Ma Arno Antlitz, direttore finanziario Vw, aveva parlato di 500 mila vetture in eccesso prodotte in Europa, e 300 mila del marchio ‘core’. E aveva già minacciato la chiusura di due dei dieci stabilimenti tedeschi.
A settembre, in una sorta di prodromo della catastrofe, Wolfsburg aveva decretato a fine della trentennale Jobgarantie, la tregua occupazionale: dal 2025 i licenziamenti saranno di nuovo possibili. In Germania, Vw impiega 120 mila lavoratori. Da anni anche i governi tedeschi di ogni colore avvertono vertici Vw che stanno accumulando mostruosi e colpevoli ritardi sulle nuove tecnologie.
Leggendario fu lo sfogo dell’ex ministro dell’Economia dell’ultimo governo Merkel, Peter Altmaier, che in una riunione con i big dell’auto sbottò, «ma non riuscite a fare una macchina elettrica sexy? ». Il suo successore, l’attuale vicecancelliere Robert Habeck, ha criticato il management Vw per aver cominciato a produrre macchine elettriche nel comparto più lussuoso, quello delle auto da 100mila euro.
Fino a poco tempo fa, l’azienda esportava 4,3 milioni di automobili in Cina; con il rallentamento dell’economia del Dragone e la propensione sempre più diffusa dei cinesi di comprarsi macchine elettriche prodotte in patria, il colosso tedesco ha sofferto perdite enormi. Perdite che si aggiungono a quelle registrate dopo il Covid.
Anche ieri il governo Scholz ha reagito male alle rivelazioni di Cavallo – né confermate né smentite dall’azienda, che vuole rivelare dettagli solo dopo averli negoziati con i sindacati. Un portavoce del cancelliere, Wolfgang Buechner, ha accusato apertamente i vertici «per decisioni manageriali sbagliate», e ha aggiunto che «i lavoratori non dovrebbero pagare» per quelle scelte errate.
Il governo è in contatto con l’azienda, ha aggiunto. E oggi Scholz si vedrà con alcune aziende e i sindacati per parlare della recessione. Ed è probabile che spinga Vw verso soluzioni meno drastiche: l’esecutivo è sull’orlo di una crisi, le voci di un possibile voto anticipato a marzo si fanno sempre più insistenti.

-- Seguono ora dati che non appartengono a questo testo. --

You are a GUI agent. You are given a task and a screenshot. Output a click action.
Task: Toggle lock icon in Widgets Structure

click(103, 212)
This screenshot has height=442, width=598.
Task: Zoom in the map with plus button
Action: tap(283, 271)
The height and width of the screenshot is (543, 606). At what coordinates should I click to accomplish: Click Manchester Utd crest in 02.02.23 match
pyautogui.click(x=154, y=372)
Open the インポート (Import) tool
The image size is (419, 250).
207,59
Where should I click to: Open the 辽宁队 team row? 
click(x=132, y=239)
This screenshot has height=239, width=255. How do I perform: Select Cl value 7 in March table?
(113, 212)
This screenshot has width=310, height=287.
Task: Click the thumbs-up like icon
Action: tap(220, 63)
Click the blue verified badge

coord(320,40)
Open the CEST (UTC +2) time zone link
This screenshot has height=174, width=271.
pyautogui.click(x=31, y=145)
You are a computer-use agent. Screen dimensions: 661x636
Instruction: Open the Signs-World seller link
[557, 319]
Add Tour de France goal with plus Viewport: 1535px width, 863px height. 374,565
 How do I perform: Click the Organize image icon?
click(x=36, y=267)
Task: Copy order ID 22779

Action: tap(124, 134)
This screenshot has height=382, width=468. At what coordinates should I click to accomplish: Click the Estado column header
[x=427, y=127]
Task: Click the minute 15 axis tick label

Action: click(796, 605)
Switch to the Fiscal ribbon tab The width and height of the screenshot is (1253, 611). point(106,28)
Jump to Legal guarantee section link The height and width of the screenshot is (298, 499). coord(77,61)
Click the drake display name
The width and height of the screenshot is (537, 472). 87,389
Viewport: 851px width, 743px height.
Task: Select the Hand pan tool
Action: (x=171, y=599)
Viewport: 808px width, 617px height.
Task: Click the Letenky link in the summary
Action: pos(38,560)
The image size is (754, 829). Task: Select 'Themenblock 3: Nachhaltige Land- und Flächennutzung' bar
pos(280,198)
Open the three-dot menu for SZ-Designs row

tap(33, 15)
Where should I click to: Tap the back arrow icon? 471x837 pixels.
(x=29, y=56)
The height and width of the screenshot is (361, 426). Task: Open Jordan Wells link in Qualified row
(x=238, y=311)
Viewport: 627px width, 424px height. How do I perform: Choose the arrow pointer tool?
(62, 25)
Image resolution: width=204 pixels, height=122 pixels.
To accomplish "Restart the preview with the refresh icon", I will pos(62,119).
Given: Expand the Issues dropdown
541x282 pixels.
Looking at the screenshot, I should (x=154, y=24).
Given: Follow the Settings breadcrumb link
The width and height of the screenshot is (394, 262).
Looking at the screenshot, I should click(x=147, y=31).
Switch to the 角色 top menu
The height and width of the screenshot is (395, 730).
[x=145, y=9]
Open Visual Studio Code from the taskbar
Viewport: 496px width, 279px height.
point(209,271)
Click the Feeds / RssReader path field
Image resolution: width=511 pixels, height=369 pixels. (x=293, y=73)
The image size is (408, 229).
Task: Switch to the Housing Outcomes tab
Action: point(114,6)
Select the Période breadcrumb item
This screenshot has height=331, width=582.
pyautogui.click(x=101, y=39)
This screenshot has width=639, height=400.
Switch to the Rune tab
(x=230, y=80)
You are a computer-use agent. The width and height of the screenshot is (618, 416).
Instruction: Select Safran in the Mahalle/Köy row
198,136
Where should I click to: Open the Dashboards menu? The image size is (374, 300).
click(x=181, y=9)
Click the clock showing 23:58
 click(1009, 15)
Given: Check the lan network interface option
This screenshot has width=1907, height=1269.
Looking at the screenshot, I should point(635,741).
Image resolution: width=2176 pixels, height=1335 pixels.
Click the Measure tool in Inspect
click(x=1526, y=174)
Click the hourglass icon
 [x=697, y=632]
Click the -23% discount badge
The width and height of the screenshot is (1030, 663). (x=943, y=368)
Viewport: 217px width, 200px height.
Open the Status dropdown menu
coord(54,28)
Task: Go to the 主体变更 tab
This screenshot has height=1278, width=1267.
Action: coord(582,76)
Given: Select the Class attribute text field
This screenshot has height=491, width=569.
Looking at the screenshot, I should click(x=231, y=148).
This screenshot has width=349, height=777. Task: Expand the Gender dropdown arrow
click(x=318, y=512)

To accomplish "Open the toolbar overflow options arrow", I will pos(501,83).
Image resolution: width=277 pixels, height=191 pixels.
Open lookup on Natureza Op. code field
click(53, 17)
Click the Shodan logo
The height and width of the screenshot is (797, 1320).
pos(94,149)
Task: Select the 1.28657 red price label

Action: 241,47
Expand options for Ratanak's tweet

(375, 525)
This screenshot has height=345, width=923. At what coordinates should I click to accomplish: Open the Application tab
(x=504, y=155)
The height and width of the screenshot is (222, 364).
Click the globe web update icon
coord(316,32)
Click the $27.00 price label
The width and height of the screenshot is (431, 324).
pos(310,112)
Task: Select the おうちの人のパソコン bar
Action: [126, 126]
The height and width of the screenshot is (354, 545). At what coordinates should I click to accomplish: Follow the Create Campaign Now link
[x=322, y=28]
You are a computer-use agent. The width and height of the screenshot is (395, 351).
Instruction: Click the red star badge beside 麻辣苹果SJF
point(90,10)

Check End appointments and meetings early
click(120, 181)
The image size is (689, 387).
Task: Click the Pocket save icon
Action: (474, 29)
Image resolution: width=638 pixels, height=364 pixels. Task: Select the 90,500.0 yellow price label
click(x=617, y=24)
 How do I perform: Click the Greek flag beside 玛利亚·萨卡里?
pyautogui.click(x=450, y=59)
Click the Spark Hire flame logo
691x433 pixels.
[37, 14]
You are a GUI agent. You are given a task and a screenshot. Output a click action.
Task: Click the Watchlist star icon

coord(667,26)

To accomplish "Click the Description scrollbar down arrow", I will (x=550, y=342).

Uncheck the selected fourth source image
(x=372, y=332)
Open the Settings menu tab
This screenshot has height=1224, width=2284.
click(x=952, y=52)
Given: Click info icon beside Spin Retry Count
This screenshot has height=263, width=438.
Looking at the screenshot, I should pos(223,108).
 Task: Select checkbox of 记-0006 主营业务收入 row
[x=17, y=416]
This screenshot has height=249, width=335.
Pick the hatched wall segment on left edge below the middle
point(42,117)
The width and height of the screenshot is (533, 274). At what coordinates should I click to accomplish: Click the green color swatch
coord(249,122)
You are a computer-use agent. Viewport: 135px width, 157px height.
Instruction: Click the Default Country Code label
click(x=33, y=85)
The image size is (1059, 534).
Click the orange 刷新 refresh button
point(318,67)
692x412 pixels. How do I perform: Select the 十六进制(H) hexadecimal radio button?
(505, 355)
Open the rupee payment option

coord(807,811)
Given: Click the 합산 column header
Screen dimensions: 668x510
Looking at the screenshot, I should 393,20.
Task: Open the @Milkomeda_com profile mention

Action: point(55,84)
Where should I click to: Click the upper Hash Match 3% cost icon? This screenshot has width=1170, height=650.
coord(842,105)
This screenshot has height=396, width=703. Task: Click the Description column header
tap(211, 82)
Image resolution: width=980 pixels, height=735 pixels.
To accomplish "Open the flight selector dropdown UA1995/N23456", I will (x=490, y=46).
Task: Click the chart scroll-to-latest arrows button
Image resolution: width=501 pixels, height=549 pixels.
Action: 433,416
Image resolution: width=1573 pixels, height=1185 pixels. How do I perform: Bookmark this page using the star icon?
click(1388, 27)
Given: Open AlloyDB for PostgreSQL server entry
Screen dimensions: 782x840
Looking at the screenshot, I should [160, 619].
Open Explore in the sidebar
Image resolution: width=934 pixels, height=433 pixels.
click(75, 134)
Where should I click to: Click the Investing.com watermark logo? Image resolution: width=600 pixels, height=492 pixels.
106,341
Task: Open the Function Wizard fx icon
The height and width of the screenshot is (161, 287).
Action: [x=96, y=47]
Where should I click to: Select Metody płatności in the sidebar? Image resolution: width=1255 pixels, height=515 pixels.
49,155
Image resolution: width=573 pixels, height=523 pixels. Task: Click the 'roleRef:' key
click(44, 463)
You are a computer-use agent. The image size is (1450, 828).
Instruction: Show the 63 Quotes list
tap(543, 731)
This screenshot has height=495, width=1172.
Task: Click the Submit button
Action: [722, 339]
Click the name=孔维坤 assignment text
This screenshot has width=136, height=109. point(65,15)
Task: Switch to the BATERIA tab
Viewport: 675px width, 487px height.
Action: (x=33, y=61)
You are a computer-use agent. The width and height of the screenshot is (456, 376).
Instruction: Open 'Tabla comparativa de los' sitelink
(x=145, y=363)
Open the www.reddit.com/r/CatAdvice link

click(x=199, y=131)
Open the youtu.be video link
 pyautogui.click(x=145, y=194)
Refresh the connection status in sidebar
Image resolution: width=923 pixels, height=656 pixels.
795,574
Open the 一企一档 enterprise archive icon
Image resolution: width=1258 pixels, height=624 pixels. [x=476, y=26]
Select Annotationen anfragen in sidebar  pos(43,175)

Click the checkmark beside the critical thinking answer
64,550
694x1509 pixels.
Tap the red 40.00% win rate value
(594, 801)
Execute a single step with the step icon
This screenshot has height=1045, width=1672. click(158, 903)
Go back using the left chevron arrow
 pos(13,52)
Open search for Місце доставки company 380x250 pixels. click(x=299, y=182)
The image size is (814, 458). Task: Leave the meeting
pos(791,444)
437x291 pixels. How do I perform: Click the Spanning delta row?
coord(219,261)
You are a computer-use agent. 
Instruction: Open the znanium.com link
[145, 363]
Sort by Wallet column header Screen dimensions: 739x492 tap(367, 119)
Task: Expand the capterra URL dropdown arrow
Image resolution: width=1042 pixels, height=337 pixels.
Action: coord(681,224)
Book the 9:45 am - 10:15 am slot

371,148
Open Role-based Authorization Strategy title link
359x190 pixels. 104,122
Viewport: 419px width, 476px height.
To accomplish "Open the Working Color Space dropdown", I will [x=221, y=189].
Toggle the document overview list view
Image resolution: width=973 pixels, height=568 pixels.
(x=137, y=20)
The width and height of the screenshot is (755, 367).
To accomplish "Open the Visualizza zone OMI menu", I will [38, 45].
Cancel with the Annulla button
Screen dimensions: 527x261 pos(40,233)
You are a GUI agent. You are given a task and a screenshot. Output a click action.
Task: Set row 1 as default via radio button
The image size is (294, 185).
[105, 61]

E la crisi del marchio-simbolo dell’industria tedesca rischia di diventare il principale argomento della campagna elettorale. Il governo della Bassa Sassonia, peraltro, è un’azionista importante del gruppo. Dopo che Cavallo ha fatto capire che i sindacati sono già sulle barricate, il primo confronto tra azienda e sindacati è previsto per domani. L’argomento ufficiale è l’inizio del negoziato per il rinnovo del contratto. Ma è chiaro che si parlerà di urgenze più drammatiche.